Karuppur is a panchayat town in Salem District in the Indian state of Tamil Nadu. It is located on the National Highway 7 between Salem and Bangalore. The Periyar University, with which many Salem colleges are affiliated, is located here. Government College of Engineering, referred as GCE-Salem is also located here. It is a railway station on the Chennai-Shoranur railway line.

Demographics
 India census, Karuppur had a population of 13,003. Males constitute 52% of the population and females 48%. Karuppur has an average literacy rate of 60%, higher than the national average of 59.5%: male literacy is 80%, and female literacy is 50%. In Karuppur, 12% of the population is under 6 years of age.

Transport

Road
Karuppur is located on the National Highway 44 (connecting Srinagar and Kanyakumari). Frequent busses are available to Karuppur from the Town Bus Terminus and the Central Bus Terminus. Busses to Vellalapatti, Thekkampatti, Senkaradu, Omalur and Salem airport go via Karuppur.

Rail
Karuppur has a railway station which has a double electrified line located in the Jolarpettai-Shoranur line.

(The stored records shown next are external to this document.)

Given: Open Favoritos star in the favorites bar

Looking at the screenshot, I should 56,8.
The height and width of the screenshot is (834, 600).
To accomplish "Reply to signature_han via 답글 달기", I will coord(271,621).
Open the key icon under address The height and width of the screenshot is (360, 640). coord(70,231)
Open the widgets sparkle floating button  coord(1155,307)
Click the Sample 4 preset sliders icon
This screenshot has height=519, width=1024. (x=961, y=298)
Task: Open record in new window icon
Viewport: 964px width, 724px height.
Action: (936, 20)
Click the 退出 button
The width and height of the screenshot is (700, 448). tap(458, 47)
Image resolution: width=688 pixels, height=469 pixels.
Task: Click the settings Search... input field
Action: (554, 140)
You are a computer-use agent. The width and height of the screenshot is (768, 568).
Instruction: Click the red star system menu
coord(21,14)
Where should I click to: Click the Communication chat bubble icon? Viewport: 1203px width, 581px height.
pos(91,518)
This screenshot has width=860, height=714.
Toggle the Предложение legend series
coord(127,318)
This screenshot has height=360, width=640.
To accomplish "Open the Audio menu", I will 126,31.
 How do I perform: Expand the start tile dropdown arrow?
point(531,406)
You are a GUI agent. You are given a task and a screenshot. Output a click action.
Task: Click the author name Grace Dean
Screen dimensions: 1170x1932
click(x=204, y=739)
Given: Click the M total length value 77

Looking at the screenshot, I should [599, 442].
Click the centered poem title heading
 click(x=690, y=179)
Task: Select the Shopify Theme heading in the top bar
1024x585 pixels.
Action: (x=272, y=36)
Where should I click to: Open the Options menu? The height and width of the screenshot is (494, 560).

It has 2 platforms and six halting trains. It is one of the major stations in Salem city used for handling goods and freight trains. Other stations nearby are Magnesite Junction, Salem Junction and Omalur Junction

Air
The nearest airport is Salem Airport which is located at a distance of 13km.

Education
The Government higher secondary school and Government College of Engineering, Salem is located at Karuppur. Periyar University to which most of the colleges are affiliated is also located here.